In the past, beverage industry warehousing was often viewed as just a cost center, where not all that much innovation was necessary. As Paul Laman, vice president at DMW&H, Food & Beverage Group, explains, now many beverage warehouses have become very innovative. Wholesalers understand that the warehouse operations and capabilities contribute a lot to the overall business success.
“The warehouses have become denser to maximize inventory cube and minimize footprint,” Laman says. Today, warehouse management systems (WMS) have been implemented to maximize receiving, put-away, inventory management and returns. Material-handling systems also have gone into place to maximize the production rate and complement smart picking systems.
The beer industry is one such example. According to Matt Ellis, principal at Precision Distribution Consulting, the number of breweries and SKUs in the 1930s was similar to the early 1990s (around 150 to 185 SKUs in a warehouse). The number of SKUs in 2019 was around 1,200 — meaning the first 60 years was very different from the last 30 years.
“With a lower number of SKUs, the wholesaler business was solely about sales,” Ellis says. But with the complexity changes, a wholesaler is both a sales and distribution company. From a profitability standpoint, reducing distribution costs can have a larger impact than increasing sales.
According to Mike Klaer, president of Twinlode Automation, the U.S. seems to trail behind Europe in automation trends.

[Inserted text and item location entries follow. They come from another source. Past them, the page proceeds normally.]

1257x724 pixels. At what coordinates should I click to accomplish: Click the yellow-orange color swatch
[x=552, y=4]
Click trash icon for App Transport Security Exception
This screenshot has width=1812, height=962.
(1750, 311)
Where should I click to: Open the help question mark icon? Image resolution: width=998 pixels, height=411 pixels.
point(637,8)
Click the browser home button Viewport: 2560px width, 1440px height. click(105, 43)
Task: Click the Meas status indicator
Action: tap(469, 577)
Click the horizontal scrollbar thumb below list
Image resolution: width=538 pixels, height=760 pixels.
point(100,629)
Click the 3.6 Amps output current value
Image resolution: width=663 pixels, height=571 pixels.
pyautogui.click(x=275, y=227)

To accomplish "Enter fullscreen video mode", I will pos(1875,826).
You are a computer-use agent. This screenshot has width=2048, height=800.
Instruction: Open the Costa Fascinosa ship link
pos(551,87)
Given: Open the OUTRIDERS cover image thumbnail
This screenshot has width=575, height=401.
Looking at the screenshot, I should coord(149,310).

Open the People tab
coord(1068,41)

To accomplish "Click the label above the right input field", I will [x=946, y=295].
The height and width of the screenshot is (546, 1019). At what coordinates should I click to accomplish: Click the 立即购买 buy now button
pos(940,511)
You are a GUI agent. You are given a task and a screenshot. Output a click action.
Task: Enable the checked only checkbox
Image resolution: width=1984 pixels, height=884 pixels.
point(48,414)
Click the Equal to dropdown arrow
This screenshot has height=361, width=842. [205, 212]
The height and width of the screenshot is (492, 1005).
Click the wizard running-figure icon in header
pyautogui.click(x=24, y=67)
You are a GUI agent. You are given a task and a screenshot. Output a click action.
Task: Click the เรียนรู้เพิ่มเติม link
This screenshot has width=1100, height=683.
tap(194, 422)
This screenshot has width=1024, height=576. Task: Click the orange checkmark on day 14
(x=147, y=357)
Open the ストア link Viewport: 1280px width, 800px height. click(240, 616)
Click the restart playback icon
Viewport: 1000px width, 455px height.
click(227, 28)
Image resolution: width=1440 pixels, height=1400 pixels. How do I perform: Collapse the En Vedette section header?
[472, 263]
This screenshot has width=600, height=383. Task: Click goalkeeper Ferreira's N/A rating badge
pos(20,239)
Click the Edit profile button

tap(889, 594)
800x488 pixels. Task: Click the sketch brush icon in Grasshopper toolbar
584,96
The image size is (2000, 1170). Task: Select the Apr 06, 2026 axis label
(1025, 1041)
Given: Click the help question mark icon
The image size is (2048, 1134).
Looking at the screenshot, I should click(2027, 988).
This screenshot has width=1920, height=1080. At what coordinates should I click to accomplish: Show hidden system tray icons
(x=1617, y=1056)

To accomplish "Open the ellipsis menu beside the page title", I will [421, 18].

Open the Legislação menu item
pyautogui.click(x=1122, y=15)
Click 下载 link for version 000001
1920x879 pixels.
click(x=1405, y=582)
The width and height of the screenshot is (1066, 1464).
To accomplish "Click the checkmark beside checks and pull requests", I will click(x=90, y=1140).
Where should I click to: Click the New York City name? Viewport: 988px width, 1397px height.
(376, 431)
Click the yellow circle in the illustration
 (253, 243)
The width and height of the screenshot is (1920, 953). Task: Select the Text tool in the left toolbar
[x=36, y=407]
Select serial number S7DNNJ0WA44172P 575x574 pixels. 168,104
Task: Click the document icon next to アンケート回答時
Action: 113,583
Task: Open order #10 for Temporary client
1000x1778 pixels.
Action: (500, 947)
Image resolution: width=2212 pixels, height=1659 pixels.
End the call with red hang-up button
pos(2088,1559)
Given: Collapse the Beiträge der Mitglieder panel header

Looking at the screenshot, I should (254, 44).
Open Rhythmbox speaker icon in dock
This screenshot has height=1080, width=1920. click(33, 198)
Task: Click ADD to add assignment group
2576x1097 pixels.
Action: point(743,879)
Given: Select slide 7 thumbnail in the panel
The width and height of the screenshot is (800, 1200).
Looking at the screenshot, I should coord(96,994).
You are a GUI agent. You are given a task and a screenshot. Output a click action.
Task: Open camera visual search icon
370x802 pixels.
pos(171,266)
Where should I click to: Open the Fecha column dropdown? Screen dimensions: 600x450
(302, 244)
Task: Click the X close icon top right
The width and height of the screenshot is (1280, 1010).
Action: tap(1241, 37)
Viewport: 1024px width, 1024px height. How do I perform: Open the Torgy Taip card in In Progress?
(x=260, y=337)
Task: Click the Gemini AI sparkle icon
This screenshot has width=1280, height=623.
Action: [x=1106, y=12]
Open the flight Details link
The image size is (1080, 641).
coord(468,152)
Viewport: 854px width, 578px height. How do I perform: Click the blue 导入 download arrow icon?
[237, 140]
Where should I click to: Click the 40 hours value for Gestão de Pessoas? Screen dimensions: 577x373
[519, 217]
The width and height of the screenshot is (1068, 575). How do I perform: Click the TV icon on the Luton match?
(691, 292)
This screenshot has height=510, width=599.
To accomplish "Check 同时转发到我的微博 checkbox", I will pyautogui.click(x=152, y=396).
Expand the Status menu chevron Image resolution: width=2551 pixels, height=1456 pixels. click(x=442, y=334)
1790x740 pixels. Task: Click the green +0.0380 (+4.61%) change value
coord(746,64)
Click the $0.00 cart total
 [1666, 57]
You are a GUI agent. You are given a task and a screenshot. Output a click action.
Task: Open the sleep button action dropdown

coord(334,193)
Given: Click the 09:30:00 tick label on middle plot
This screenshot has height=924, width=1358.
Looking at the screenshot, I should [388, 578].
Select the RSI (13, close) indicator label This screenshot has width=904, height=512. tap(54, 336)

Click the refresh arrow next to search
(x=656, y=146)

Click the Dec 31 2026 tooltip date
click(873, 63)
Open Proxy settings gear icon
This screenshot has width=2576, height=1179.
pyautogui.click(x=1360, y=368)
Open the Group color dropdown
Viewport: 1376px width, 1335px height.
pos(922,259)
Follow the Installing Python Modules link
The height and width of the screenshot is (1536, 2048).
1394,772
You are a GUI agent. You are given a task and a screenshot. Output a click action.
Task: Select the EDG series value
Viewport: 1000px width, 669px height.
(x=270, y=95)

Right now we are at the tipping point of U.S. companies seeing the value in automating warehouse systems, even for industries not previously considered automation-friendly, such as the beverage industry.
“Even today, with the health of workers nationwide as a top concern for companies and the worker shortages that have been felt over the last few years, beverage brands need to implement automation plans now in order to make up for the shortages that will surely come quickly,” Klaer says.
Not surprisingly, many innovations have attempted to accomplish this. For example, today’s beverage wholesalers have implemented smart wave picking systems, high-rate merges and gentle sortation systems. Some have also started installing shuttle buffer systems, as well as dispensers, for high volume SKUs.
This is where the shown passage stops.